Concern over a backlash against immigrants because of their religion as well as national origin has also led to actions protecting non-mainstream religious beliefs. The number of religious discrimination charges filed with the EEOC has doubled over about two decades, from 2% in 1997 to at least 4% in 2015, and probably rose even more during the past year.

Early in 2016 the commission issued a warning concerning discrimination against Muslims in hiring and in the workplace. Later in the year it issued a notice aimed at informing workers who could be victims of this kind of discrimination about what they should look out for in inappropriate behavior by their employers and fellow workers.

In addition to reminding these employees about religious discrimination against practitioners of mainstream religions, EEOC also warned employees the law also protects newer and less common religions, such as Rastafarianism. The commission pointed out that those who don’t believe in religion are protected as well, citing cases where employees were required by their employers to attend Christian prayer meetings.

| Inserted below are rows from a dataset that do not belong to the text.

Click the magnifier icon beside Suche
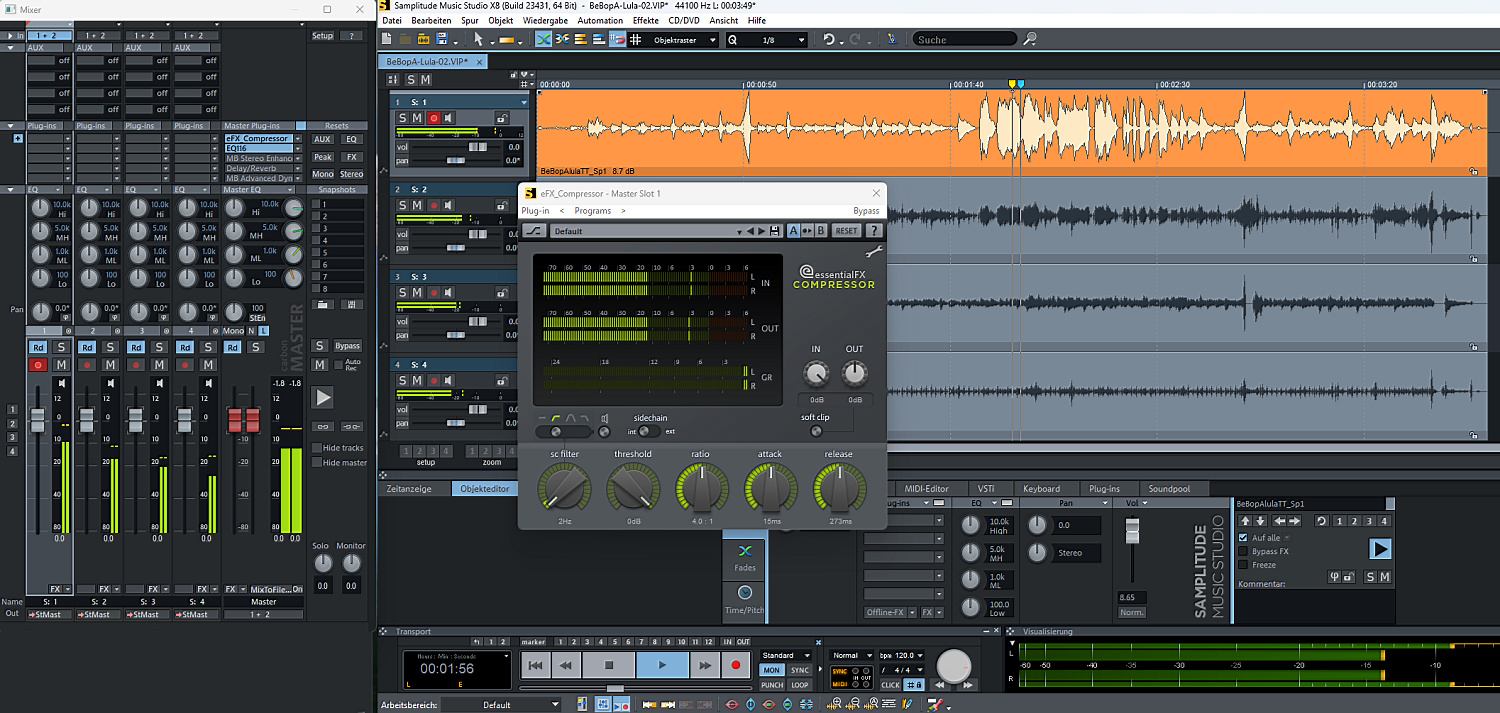 coord(1030,40)
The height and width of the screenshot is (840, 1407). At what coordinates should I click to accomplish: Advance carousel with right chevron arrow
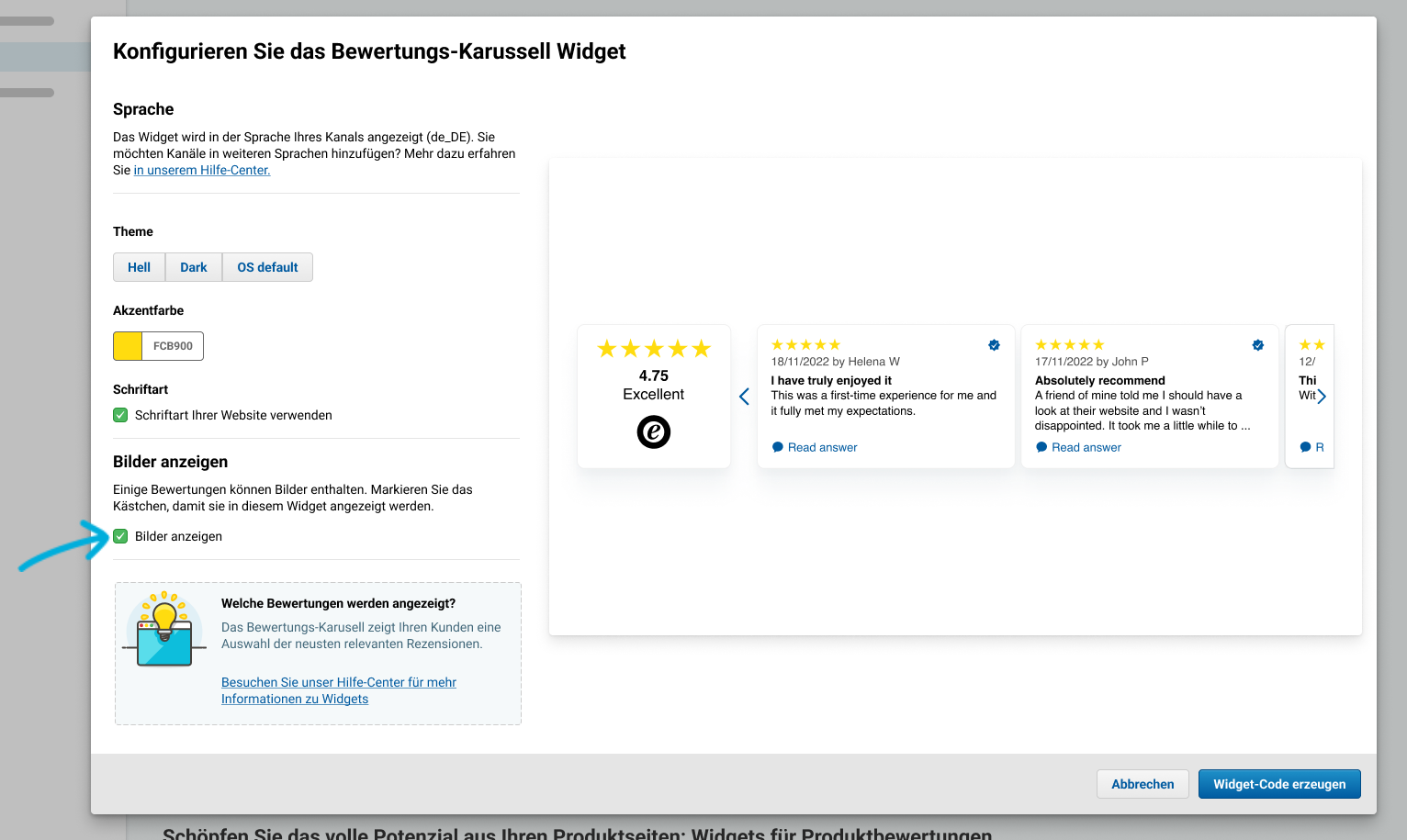1322,397

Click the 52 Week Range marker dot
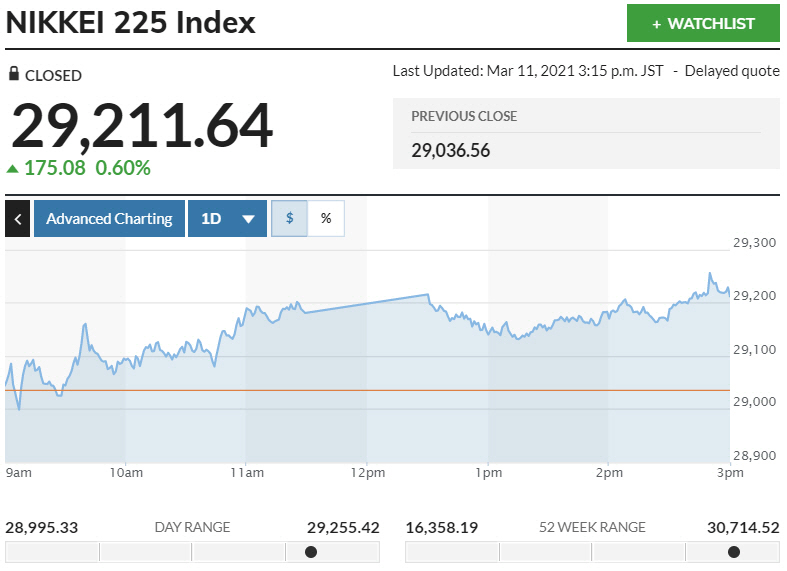734,552
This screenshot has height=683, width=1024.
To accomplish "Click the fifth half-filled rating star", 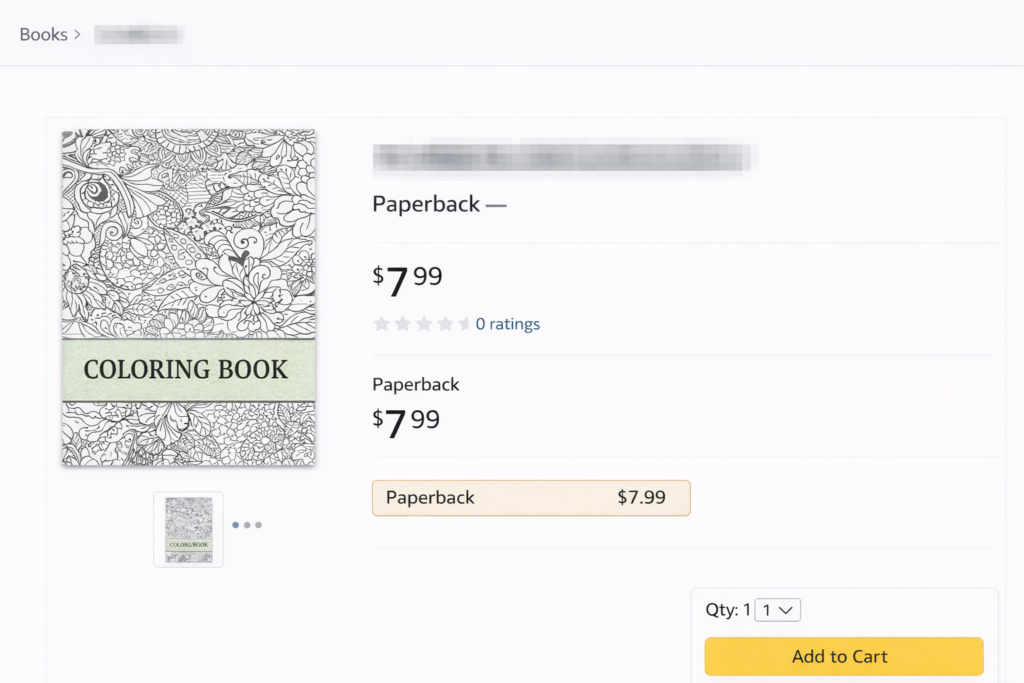I will tap(464, 324).
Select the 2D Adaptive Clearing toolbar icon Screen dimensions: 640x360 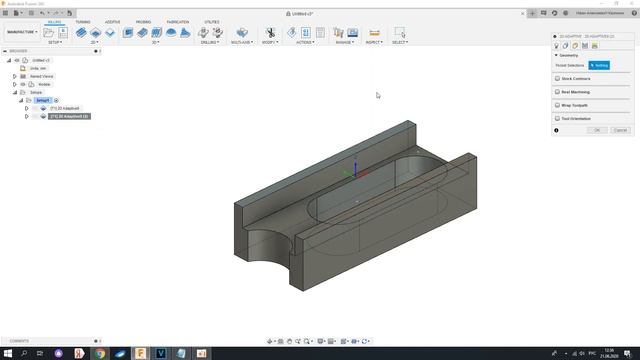[81, 33]
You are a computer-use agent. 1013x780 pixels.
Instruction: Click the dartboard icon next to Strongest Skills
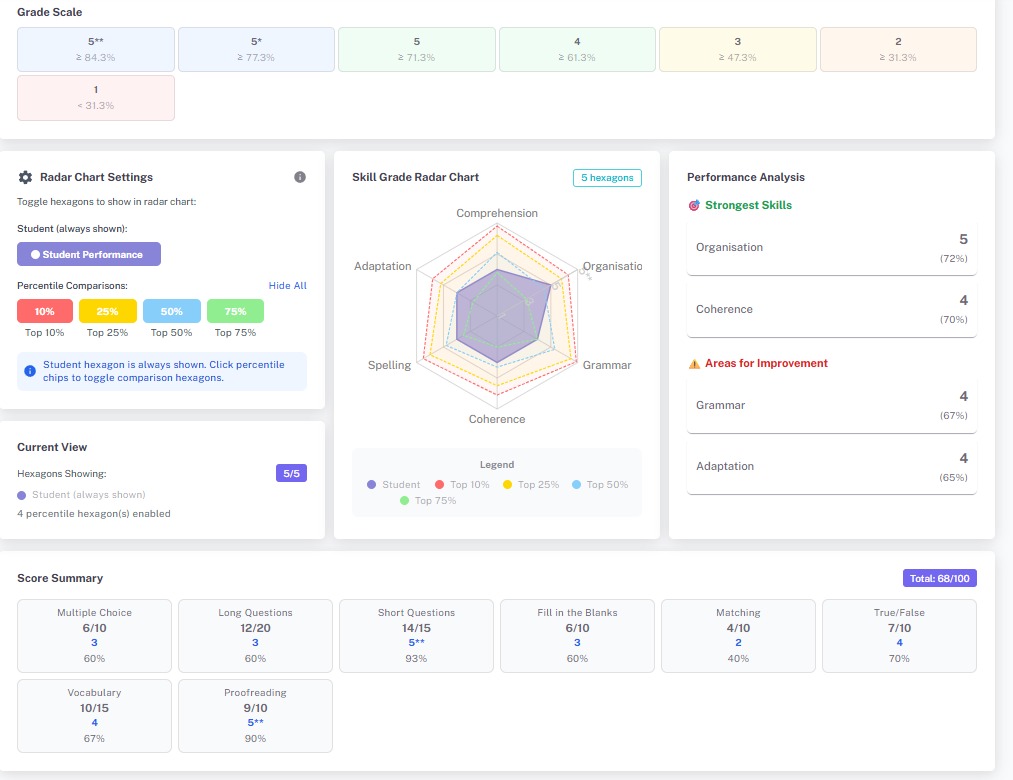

In regard to expanding its campaign of filing systemic lawsuits against employers, the commission also is looking for cases where it can combine other discrimination charges with accusations that employees suffered retaliation from their employers after filing the original complaints. Last August, EEOC issued its final revision to its 18-year-old Enforcement Guidance on Retaliation, substantially broadening its reach.

In Fiscal Year 2016, sex discrimination cases combined with retaliation charges added to them made up the largest percentage of these kinds of double claims at 46%, followed by race discrimination at 27%, pay discrimination at 13%, age discrimination at 7%, and disability discrimination at 7%. This should give you some idea of the kind of complaints where the commission will look to piggyback more retaliation charges.

The commission’s attempts to stretch the anti-discrimination law aimed at protecting women to also protect gays is now being reviewed by the Supreme Court after it had been blocked by a federal appeals court.

When it comes to jumping on the equal pay for women bandwagon, the commission’s expansive revisions of the EEO-1 reporting form for employers go into effect this year. They are intended to collect data and examine employer compensation practices to establish whether women and ethnic minorities are being shortchanged for performing “comparable work.”

In addition, don’t expect EEOC to back down from opening new fronts just because of a change in presidential administrations. In December the commission issued a notice to employees warning them to watch out for discrimination in the workplace regarding depression, post-traumatic stress disorder and other mental health conditions. It also recently filed several lawsuits againt employers who allegedly discriminated against employees on prescription drugs for valid medical conditions.

This new round of lawsuits and the publication of the commission’s Strategic Enforcement Plan form a clear message to employers, warning them to prepare for a year that will be filled with ever-expanding EEOC enforcement and litigation.